Baltimore Fears TM Backlash

Baltimore politicians are scrambling to insert an exception into a local scalping ordinance that bars ticketing companies from charging more than 50 cents in service fees.

The ordinance has been around since 1948, when it was passed to curb scalping at college football games, but it was only recently that the Maryland Court of Appeals decided that the service fees charged by Ticketmaster amounted to scalping.

In one of many class-action suits against Ticketmaster, Baltimore resident Andre Bourgeois sued the company in federal court in 2011 after paying $12 in fees for a $52 Jackson Browne ticket. The federal court asked the court of appeals to help decide whether the ordinance applied in the case, leading to the ruling.

Fearing that TM and other vendors may now refuse to do business in Baltimore, the city council is scheduled to vote on a measure that would allow ticketing companies to continue to charge service fees, the Baltimore Sun reported. Otherwise, those companies could face up to $1,000 in fines for each violation of the ordinance.

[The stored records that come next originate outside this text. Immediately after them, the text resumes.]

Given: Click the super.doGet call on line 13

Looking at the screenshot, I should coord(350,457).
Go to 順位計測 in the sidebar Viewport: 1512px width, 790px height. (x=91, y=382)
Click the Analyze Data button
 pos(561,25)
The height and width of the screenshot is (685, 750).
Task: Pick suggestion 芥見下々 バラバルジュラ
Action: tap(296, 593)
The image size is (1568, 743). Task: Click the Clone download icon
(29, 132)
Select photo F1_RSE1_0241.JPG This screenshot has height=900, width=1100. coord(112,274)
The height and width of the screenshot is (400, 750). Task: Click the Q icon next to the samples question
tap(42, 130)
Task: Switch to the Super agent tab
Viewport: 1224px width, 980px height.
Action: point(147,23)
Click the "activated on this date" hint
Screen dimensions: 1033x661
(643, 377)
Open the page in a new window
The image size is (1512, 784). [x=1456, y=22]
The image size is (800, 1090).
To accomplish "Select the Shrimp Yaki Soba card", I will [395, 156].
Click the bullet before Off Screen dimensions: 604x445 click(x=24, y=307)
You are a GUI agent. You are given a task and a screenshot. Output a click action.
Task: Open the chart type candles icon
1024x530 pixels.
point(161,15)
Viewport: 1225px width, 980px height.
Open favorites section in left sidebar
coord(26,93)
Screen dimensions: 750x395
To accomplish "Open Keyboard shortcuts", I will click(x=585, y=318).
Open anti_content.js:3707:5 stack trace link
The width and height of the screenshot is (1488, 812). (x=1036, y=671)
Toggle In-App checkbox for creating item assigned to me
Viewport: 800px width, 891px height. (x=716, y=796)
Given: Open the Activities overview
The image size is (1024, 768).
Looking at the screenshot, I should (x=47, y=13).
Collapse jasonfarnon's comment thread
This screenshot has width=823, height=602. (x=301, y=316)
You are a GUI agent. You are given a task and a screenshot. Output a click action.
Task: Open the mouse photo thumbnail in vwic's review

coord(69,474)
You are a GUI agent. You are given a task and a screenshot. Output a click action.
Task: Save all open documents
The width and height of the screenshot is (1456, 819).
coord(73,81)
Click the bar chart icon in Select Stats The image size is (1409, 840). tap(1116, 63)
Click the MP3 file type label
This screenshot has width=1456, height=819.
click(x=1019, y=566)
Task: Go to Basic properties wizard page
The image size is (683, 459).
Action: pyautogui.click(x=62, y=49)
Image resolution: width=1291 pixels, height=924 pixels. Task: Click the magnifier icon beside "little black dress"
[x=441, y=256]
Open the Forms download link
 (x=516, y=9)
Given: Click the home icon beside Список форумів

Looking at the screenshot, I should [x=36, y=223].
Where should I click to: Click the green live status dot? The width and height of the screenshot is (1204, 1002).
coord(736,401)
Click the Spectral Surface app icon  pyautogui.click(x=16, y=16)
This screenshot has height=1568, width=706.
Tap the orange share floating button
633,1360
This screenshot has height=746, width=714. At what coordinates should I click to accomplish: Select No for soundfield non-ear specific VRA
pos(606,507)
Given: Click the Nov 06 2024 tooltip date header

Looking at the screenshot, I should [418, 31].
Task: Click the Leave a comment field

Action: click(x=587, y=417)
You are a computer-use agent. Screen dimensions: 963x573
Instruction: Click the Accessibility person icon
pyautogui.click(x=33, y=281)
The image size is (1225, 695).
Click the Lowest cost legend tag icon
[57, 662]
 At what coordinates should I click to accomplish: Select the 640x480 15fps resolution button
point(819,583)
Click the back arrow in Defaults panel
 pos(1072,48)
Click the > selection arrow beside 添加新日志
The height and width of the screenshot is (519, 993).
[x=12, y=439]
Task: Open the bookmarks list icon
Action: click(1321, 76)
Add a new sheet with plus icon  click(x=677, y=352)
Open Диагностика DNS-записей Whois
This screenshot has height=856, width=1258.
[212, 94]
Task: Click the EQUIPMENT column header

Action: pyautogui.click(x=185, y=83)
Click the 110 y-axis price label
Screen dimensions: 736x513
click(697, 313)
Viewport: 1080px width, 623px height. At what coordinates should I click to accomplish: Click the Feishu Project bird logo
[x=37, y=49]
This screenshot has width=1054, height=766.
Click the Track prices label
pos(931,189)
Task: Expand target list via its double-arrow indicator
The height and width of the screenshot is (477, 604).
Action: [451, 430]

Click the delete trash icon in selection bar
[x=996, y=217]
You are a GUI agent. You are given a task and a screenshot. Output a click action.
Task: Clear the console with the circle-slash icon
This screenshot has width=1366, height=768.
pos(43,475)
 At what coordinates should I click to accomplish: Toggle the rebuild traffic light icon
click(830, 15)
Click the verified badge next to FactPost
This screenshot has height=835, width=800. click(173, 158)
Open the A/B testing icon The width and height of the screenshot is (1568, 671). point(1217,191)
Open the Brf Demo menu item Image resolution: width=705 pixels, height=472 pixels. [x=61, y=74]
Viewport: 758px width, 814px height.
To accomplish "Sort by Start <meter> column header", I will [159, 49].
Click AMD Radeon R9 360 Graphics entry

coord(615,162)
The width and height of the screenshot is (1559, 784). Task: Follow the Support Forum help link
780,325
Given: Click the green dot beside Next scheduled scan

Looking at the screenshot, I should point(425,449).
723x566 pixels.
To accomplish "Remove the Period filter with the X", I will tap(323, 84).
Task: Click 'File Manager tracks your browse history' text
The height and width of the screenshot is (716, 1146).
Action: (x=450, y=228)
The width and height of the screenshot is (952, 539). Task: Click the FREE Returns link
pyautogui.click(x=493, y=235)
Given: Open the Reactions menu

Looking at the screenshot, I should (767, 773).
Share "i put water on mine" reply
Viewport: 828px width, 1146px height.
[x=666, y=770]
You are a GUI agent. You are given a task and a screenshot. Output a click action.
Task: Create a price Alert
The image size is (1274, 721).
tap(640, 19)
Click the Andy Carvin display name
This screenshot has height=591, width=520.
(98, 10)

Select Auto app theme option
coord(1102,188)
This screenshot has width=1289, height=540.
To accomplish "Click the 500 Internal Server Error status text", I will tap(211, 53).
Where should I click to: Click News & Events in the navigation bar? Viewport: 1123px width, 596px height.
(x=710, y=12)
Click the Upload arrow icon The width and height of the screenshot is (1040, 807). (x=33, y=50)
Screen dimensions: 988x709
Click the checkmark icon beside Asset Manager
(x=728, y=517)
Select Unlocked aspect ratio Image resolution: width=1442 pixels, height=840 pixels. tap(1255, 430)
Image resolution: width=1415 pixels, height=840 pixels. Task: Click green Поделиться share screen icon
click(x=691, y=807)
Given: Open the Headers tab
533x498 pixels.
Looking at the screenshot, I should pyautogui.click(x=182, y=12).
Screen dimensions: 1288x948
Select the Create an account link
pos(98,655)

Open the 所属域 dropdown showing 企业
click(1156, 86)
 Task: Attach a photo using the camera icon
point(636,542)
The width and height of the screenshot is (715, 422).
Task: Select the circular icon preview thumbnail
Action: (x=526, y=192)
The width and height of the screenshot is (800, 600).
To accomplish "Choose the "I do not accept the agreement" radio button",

“One big concern is Ticketmaster would say, ‘We’re not doing business in Baltimore anymore if we can’t charge more than 50 cents,’” City Councilman Carl Stokes told the paper. “Fifty cents is much too small an amount for their services.”

The council’s bill would block enforcement of the ordinance until the federal court decides Bourgeois’ case and whether Ticketmaster should be ordered to stop charging fees and customers should get refunds, the Sun noted.

TM settled a California class-action suit over ticket fees in 2011, paying out more than $22 million to customers.